FAO points out that millions of people and poultry are expected to be on the move and many households will slaughter poultry at home to celebrate the New Year. As a result, FAO is calling on neighboring countries to remain vigilant in the face of A(H7N9) and other avian influenza viruses, such as highly pathogenic avian influenza H5N1.
Since late December, the number of human infections with H7N9 has considerably increased in East and Southeast China, according to the World Health Organization. However, the increase in cases was expected, as influenza viruses traditionally show increased activity during the winter months. To date, no other country has reported influenza A(H7N9) in humans, animals or in the market place.
Evidence indicates that people become infected following close contact with infected live poultry, primarily in live-bird markets or when slaughtering birds at home. No sustained human-to-human transmission has occurred so far, according to WHO. Genetic analysis by FAO reference centers has revealed that the virus has not changed significantly since its emergence last year.
"Chinese authorities are enforcing important measures to reduce the risk of human exposure to the A(H7N9) virus," said Juan Lubroth, FAO chief veterinary officer. "This includes temporary closures of live bird markets, regular market rest days, improved hygiene in markets, heightened and ongoing surveillance in poultry and live bird market environment, and control of poultry movements.
"But countries need to stay alert, as the virus continues to circulate in poultry without showing any visible clinical signs,” he added. “The risk to humans remains, especially over the next few months and particularly during the Chinese New Year's holiday period.”
FAO is assisting a number of high-risk member countries in preventing and preparing for possible A(H7N9) introductions into their poultry populations, conducting risk assessment, contingency planning and expansion of diagnostic capabilities, and risk based surveillance.
FAO, with strong support from the United States Agency for International Development (USAID), has assisted countries in South and South-East Asia with the implementation of animal and environmental surveillance at live bird markets and on farms since June last year.

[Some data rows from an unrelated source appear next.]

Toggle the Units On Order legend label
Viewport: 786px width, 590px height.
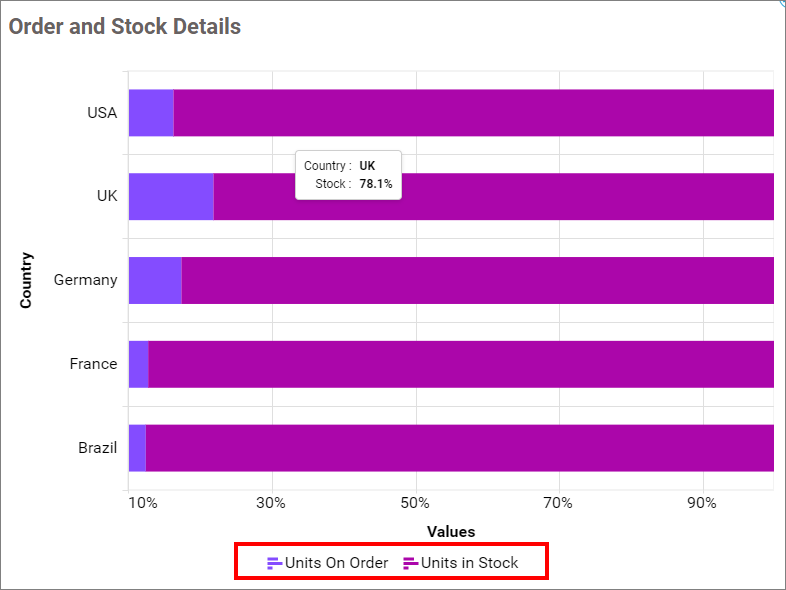point(336,563)
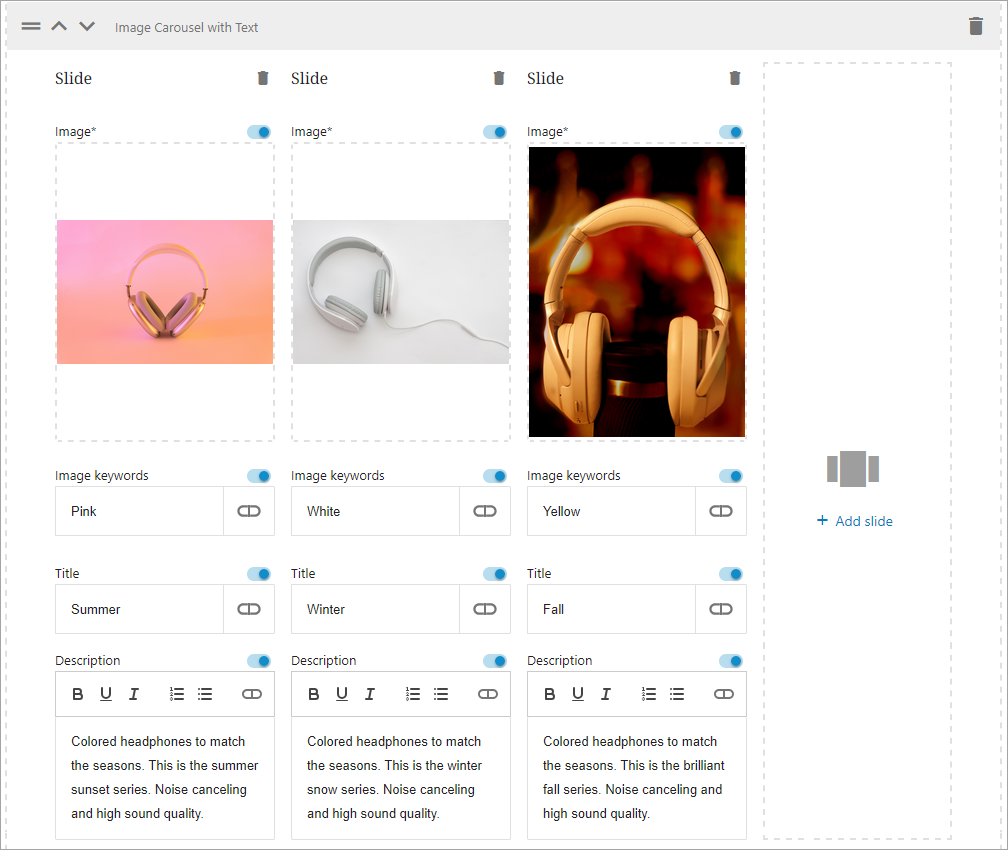Click Bold in the Summer slide description toolbar

coord(78,694)
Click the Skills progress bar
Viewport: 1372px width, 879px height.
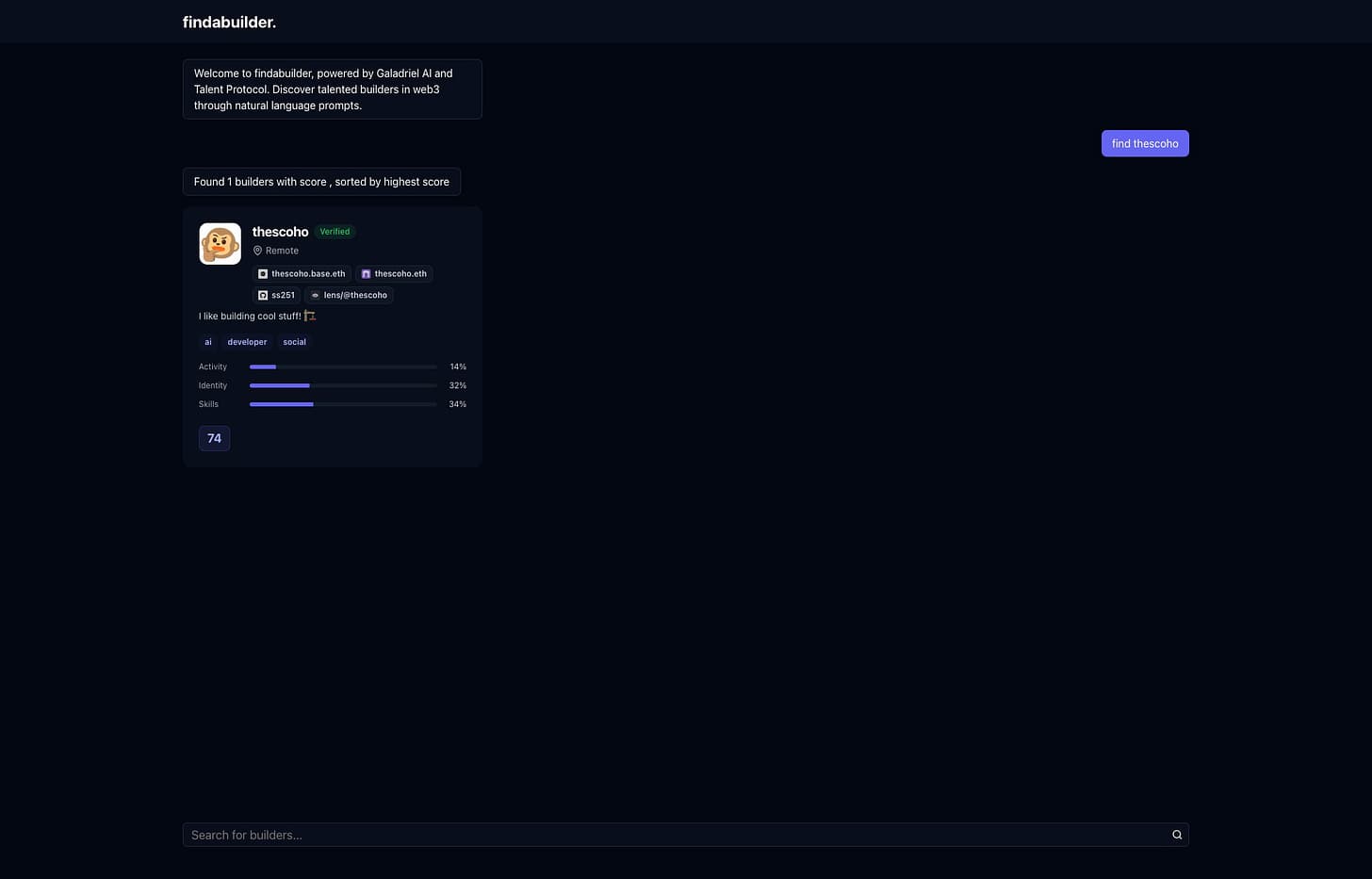coord(343,404)
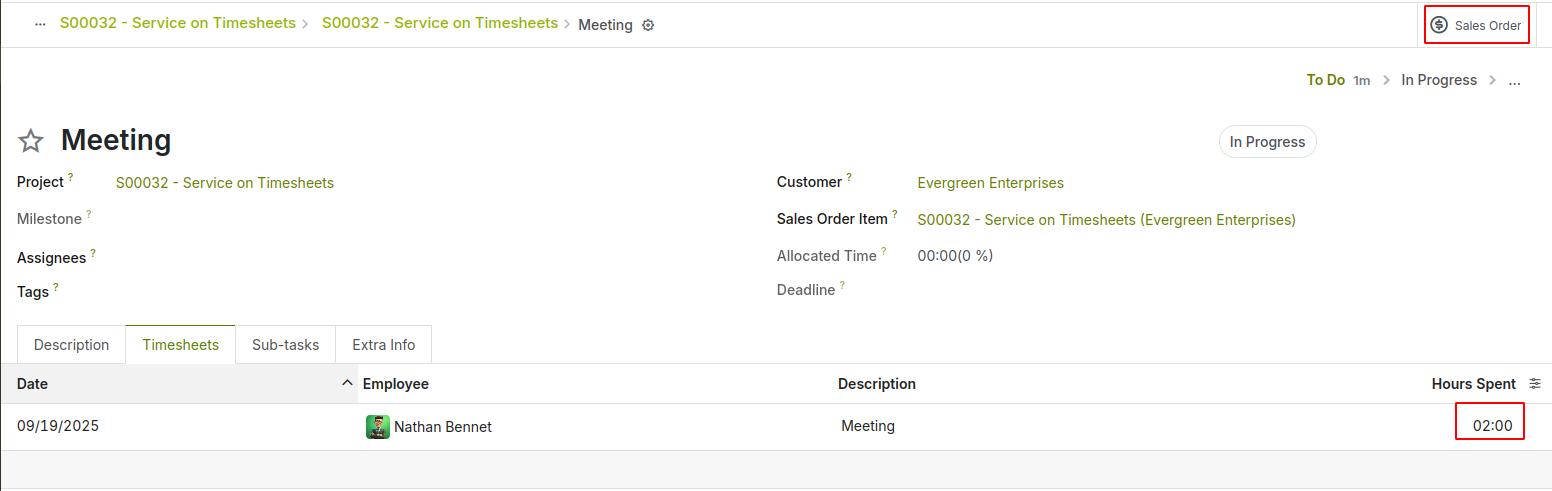
Task: Switch to the Description tab
Action: pyautogui.click(x=71, y=345)
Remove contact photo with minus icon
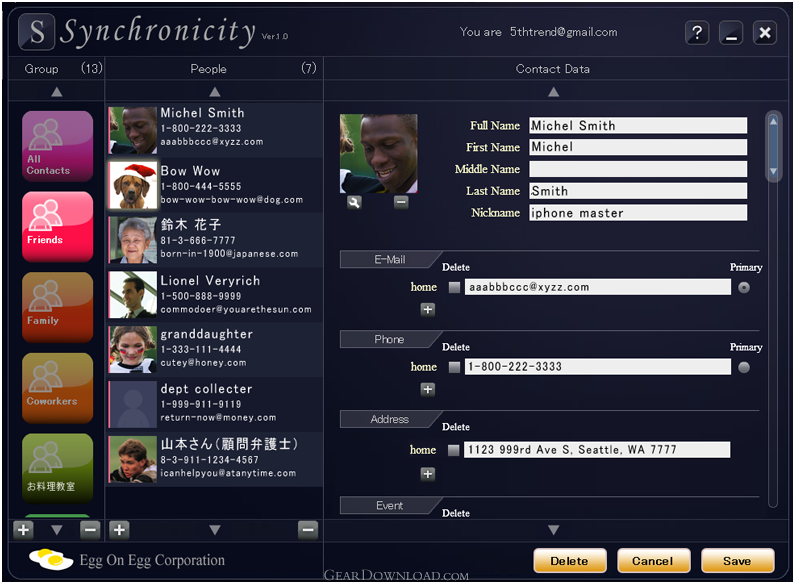 pos(401,202)
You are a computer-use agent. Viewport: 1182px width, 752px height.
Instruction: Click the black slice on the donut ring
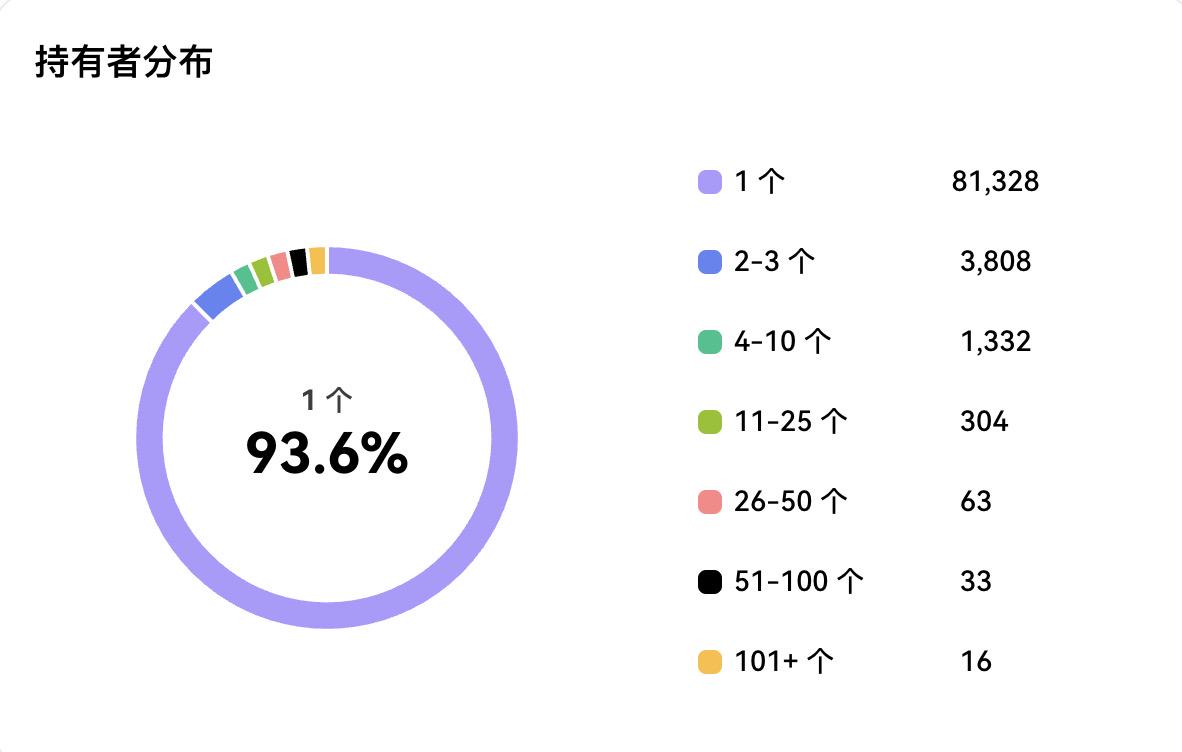pos(298,262)
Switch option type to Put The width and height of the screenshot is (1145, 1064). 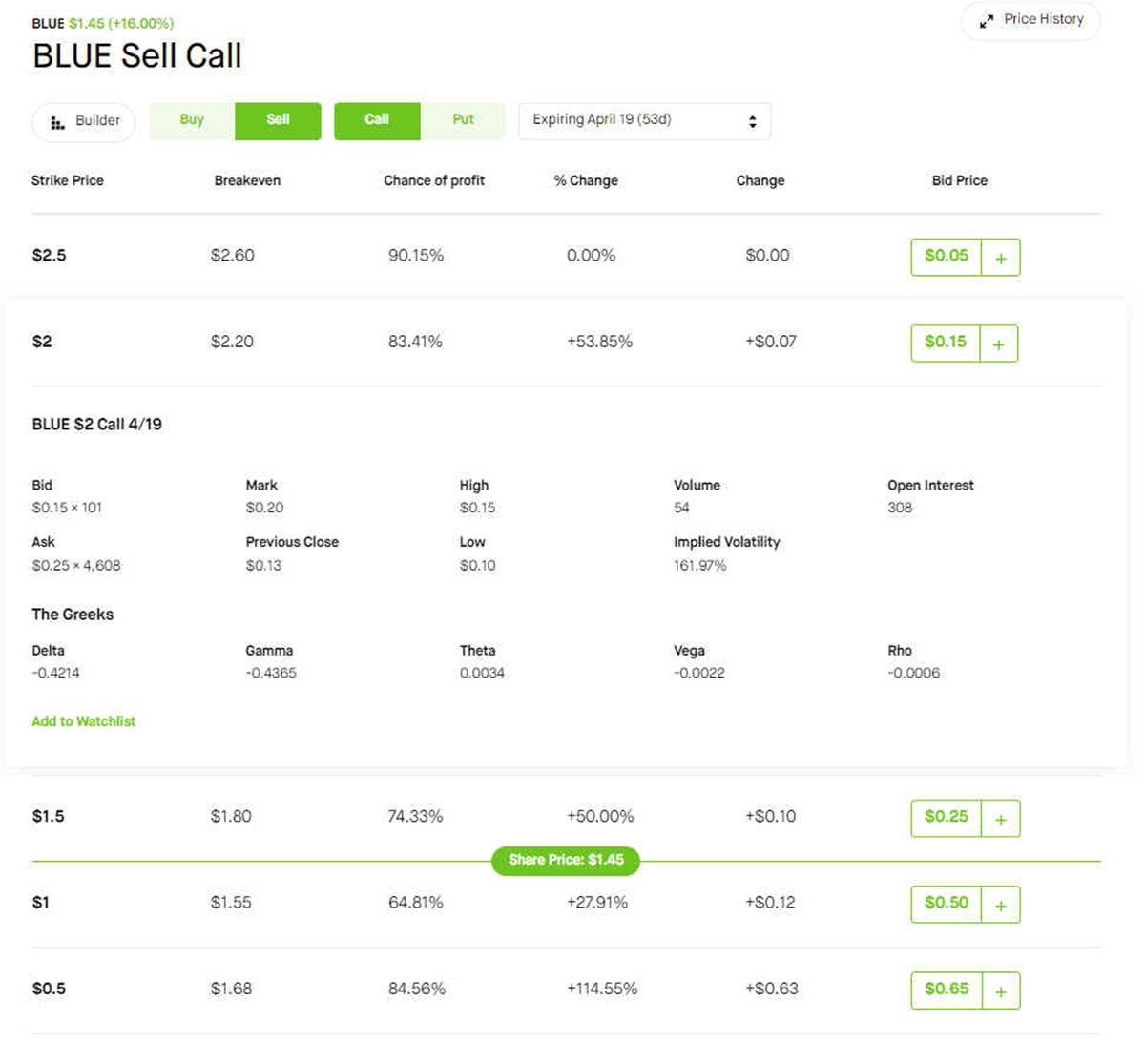(x=463, y=120)
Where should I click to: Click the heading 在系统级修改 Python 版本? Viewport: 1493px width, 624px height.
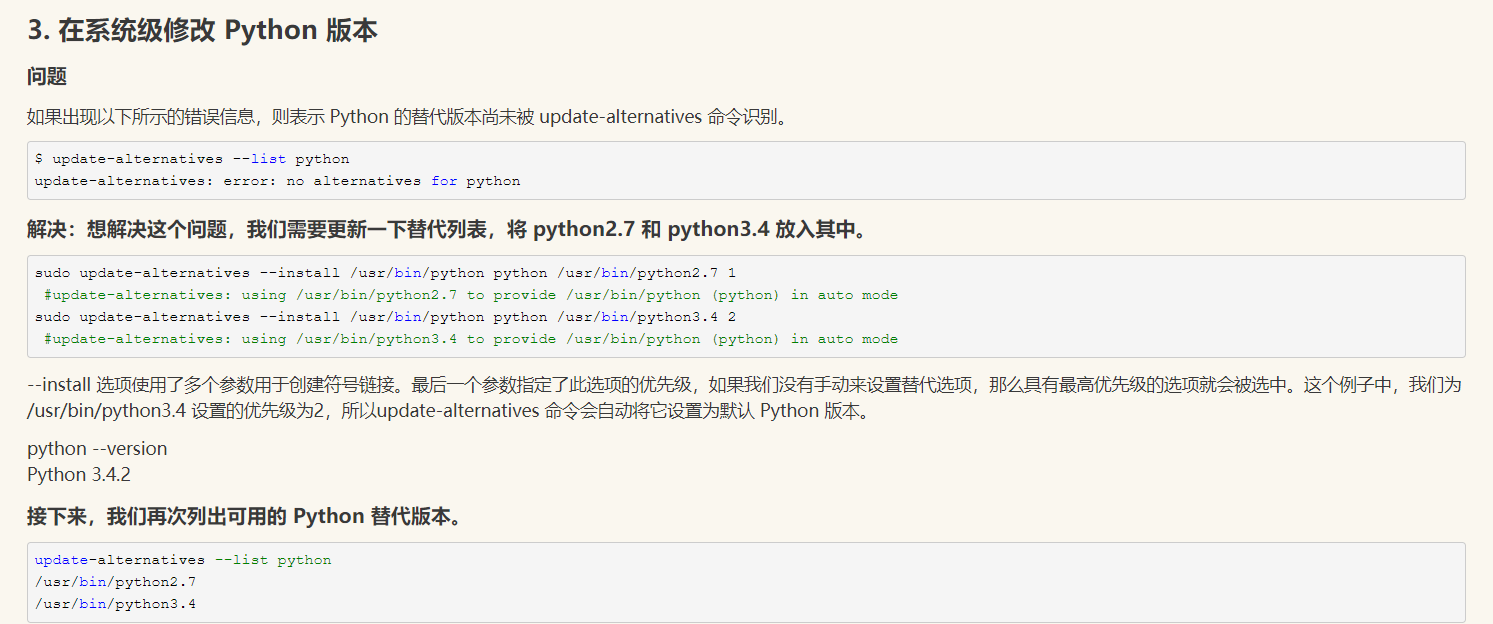pos(201,30)
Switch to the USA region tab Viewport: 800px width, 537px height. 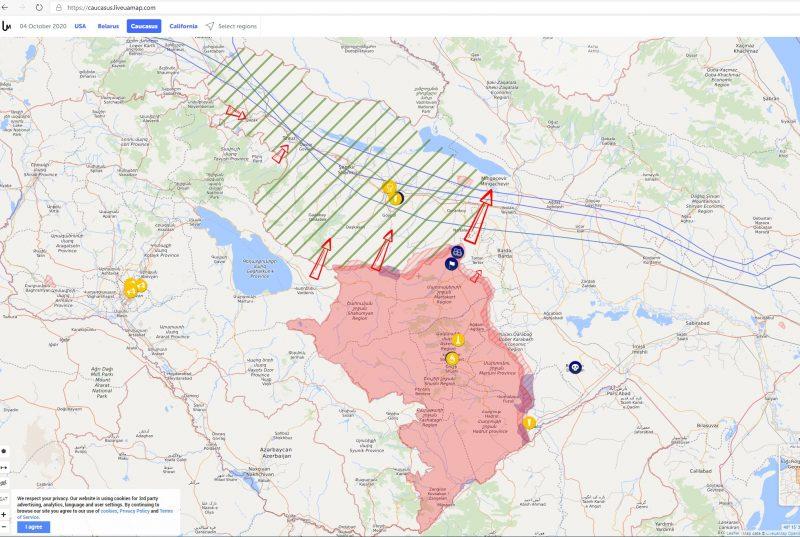click(x=80, y=25)
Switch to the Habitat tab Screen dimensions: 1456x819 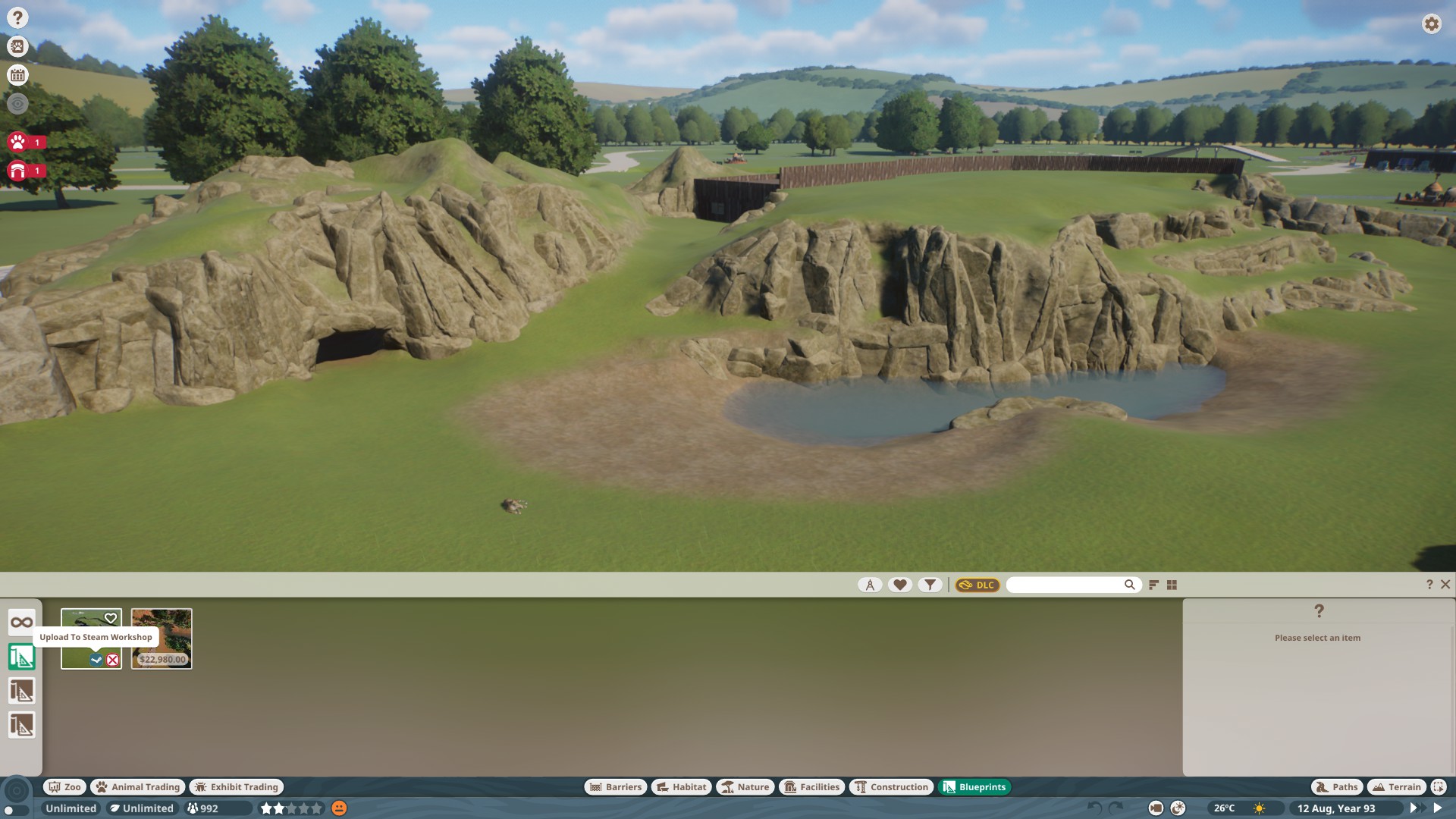point(681,787)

FAO supported projects are also underway to assist some countries in Africa to prevent and be prepared for facing threats from avian influenza viruses, including A(H7N9).
Essential to fighting this threat is focusing on good biosecurity standards on farms and markets, regular market cleaning and disinfection, and targeted surveillance in areas that have direct or indirect live poultry trade with infected areas. If infection in animals is shown or suspected to be confined to a specific area, culling should be considered as long as it performed in a humane way with appropriate compensation paid to producers and marketers.